Document excerpt:
+--

I honestly don't know where to start besides this way. I have always been looking up about myself, I have been diagnosed with Autism as a child, I have always been told about my difference, but I couldn't really see if there is any large one. My life begun as a disaster, I have almost constantly went into states where I would scream and break things, although my mother knows about autistic things like sensory differences and the "restricted and repetitive" thing, she always has talked about our times of crisis (in supermarkets or school) like it didn't have to do with the senses, then it all stopped when we went away from dad, he was pretty brutal so we went away and hid somewhere else.

Then there are people, I usually don't care too much for them, in the sense that my feelings seem blurry, I sometimes have to go along with the context to know what I feel, it's a little easier to know what others are feeling, I can understand what happens between those who usually get along with society and understand how they are going to feel, I also tend to put myself on someone else's shoes and then feel stupid or weird about it, because even if I know what they are going to feel, I still don't know what else I can do to not make the situation awkward and weird out everyone, it happens all the time when I am outside, less at home. There was a moment when I 'played' run and catch with a stranger and I can feel that he thought "what the..." or whatever, I did not do the right thing, of course I was a child at the time, I can't exactly remember what I was thinking

Then much later, I begun treatment for suspected schizophrenia, I have explained a lot about how I function and sent essays to my psychologist, believe me if I ever say that I explained a lot, with great insight as I am convinced, even my former Autism specialist (where he works might be opposite enough of what you consider to be autism speaks) was surprised, I no longer pursue Autism treatments (rather activities), whether you would consider them to be a burden or not. My new treatment consists of Antipsychotics and occupational therapy, although not really specialized in Autism.

+--

What this exercise asks:
- A) Can you sum up the account in two sentences?
- B) Will you duplicate the account word for word from "Then much later, I" to "specialized in Autism."?

+--

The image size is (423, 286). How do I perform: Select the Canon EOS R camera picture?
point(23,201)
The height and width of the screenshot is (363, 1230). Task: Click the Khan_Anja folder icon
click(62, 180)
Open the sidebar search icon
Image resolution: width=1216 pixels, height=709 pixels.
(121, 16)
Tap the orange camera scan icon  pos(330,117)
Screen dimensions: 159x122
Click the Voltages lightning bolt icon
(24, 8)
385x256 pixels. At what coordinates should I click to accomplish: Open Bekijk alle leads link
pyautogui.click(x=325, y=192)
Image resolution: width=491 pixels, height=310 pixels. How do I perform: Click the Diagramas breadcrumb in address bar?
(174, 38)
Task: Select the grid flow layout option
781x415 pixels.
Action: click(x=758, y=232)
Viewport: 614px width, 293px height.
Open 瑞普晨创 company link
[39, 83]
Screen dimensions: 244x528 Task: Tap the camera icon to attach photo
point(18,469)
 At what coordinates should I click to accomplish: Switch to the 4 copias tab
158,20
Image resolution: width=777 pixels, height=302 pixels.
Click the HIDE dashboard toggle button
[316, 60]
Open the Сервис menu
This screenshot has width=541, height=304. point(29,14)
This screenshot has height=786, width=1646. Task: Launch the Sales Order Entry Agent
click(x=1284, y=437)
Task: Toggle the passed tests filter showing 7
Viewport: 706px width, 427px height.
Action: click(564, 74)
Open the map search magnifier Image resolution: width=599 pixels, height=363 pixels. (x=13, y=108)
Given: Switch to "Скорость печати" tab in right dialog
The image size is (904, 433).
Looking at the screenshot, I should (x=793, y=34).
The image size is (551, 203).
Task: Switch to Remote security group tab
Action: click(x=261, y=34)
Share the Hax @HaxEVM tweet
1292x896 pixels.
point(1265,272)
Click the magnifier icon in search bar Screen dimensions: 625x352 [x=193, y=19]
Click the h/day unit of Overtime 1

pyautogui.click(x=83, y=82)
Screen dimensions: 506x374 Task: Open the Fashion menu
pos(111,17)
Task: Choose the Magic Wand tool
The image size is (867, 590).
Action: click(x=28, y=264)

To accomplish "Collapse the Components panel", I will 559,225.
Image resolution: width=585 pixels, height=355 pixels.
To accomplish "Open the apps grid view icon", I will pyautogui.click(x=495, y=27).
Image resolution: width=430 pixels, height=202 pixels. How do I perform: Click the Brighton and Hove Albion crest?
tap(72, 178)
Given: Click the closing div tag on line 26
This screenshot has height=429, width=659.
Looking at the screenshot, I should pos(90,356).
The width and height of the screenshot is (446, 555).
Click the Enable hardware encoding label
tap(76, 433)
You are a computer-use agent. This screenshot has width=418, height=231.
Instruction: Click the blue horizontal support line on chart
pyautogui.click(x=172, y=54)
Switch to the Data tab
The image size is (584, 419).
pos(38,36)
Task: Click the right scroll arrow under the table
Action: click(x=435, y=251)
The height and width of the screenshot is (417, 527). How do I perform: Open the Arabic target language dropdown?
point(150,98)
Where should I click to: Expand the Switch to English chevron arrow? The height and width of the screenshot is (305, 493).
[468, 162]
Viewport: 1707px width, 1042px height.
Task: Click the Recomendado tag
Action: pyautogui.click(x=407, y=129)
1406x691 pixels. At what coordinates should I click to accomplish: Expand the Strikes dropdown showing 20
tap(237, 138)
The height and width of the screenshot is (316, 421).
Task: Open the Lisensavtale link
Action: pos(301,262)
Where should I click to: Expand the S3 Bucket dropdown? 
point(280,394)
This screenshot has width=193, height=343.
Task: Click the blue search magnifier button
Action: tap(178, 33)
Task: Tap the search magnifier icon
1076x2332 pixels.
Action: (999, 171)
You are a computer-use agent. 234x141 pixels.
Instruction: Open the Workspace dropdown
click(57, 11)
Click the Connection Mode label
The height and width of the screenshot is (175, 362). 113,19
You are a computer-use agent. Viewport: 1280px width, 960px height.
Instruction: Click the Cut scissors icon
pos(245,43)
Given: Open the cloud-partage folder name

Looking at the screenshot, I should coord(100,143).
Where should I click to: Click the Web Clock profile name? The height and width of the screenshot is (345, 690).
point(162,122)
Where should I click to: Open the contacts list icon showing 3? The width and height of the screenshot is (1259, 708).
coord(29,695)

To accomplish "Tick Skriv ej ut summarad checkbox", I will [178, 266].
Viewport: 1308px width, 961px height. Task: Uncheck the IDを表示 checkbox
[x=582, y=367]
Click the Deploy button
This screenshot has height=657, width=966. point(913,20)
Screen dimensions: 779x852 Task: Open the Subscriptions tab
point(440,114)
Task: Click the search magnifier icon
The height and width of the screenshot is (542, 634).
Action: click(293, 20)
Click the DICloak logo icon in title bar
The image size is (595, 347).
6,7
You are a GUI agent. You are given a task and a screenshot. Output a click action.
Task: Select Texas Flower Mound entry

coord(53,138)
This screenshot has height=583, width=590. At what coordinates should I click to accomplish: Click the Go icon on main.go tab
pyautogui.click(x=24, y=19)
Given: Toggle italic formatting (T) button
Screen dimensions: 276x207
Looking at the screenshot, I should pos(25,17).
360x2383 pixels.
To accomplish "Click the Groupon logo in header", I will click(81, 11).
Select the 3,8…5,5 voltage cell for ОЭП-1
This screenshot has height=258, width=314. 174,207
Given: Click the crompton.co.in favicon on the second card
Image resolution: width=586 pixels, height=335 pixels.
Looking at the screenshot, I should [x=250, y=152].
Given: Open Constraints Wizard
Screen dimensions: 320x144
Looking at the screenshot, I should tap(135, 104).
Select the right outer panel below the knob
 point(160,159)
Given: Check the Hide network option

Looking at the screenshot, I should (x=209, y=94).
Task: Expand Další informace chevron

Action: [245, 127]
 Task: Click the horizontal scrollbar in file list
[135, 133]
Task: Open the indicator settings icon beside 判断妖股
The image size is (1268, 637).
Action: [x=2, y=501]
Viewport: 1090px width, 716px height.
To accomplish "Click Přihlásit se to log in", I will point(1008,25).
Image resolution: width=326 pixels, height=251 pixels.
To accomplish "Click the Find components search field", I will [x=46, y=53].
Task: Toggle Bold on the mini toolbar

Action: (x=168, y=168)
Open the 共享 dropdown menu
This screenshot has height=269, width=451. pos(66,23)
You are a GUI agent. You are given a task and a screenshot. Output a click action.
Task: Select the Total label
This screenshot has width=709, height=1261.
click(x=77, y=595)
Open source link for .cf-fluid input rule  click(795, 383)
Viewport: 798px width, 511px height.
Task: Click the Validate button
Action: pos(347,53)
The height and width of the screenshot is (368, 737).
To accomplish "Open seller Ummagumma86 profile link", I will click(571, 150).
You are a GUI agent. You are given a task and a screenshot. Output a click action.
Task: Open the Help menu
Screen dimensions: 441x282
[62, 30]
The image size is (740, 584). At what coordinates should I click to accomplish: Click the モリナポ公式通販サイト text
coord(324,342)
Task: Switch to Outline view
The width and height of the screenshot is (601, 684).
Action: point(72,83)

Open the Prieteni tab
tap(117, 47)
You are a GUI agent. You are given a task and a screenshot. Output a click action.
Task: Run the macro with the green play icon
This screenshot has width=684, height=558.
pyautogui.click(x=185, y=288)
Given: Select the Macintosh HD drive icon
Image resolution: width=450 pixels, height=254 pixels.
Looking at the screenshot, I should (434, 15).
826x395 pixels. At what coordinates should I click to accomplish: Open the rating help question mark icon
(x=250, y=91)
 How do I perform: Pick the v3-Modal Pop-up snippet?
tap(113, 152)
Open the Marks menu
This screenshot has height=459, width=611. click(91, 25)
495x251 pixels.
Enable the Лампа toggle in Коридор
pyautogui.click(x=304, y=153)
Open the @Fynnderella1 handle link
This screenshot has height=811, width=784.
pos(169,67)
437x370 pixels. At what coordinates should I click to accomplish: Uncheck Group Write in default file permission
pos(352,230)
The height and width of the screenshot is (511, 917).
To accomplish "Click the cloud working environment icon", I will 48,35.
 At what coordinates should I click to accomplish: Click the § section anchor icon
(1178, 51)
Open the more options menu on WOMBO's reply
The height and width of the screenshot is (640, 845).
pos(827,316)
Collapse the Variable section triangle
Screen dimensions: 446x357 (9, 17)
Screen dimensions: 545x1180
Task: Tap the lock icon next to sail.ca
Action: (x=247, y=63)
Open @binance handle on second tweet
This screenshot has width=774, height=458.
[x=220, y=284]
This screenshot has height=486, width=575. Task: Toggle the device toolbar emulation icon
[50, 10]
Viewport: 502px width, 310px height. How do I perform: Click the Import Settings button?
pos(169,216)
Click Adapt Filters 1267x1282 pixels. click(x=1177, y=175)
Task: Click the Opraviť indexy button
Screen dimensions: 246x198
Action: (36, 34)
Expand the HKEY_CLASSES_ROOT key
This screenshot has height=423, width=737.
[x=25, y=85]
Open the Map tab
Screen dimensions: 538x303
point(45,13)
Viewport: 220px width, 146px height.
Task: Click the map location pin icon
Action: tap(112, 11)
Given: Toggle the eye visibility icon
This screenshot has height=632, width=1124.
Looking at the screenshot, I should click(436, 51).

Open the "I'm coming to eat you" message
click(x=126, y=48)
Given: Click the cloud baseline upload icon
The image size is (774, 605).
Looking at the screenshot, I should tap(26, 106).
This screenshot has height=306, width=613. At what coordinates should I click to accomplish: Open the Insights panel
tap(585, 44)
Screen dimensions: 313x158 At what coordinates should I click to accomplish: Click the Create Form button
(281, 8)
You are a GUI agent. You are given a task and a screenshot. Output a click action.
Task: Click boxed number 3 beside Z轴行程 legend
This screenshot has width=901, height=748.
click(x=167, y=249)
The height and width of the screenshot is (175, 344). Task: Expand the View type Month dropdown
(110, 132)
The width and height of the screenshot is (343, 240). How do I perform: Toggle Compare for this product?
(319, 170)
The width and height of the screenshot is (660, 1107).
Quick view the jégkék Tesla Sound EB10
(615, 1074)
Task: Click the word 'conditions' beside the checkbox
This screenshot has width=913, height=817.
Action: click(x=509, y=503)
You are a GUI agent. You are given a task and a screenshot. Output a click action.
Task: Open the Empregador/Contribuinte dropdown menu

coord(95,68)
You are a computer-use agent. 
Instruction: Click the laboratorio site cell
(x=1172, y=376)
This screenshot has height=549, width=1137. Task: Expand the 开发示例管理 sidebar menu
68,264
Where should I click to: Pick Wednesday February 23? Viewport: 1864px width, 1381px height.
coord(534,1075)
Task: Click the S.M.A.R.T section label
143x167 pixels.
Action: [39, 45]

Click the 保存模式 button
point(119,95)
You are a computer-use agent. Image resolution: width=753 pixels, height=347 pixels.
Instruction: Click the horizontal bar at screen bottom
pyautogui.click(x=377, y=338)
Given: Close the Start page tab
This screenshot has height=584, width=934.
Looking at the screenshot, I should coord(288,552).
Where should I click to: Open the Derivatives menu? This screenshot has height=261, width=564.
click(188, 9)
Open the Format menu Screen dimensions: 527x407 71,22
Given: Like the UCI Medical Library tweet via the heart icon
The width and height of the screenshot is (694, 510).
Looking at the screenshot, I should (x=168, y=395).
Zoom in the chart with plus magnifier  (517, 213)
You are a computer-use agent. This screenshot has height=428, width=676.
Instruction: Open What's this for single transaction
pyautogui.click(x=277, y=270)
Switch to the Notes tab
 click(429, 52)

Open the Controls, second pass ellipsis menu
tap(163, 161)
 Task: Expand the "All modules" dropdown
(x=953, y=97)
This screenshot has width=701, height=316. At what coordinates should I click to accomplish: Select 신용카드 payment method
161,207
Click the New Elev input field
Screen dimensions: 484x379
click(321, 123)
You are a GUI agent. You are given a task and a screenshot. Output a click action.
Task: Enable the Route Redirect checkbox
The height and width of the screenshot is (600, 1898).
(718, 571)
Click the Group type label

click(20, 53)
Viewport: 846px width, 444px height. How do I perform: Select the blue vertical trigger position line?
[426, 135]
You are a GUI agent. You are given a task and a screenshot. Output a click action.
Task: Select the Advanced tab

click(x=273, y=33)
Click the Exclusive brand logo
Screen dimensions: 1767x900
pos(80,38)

+--

Answers per task:
- A) Diagnosed with autism as a child, the writer describes early crises of screaming and breaking things that stopped once the family left a brutal father, and says their own feelings seem blurry while others' feelings are easier to read, which often leaves them feeling stupid or weird when outside. Later the writer began treatment for suspected schizophrenia, now made up of antipsychotics and occupational therapy, and no longer pursues autism treatments.

- B)
Then much later, I begun treatment for suspected schizophrenia, I have explained a lot about how I function and sent essays to my psychologist, believe me if I ever say that I explained a lot, with great insight as I am convinced, even my former Autism specialist (where he works might be opposite enough of what you consider to be autism speaks) was surprised, I no longer pursue Autism treatments (rather activities), whether you would consider them to be a burden or not. My new treatment consists of Antipsychotics and occupational therapy, although not really specialized in Autism.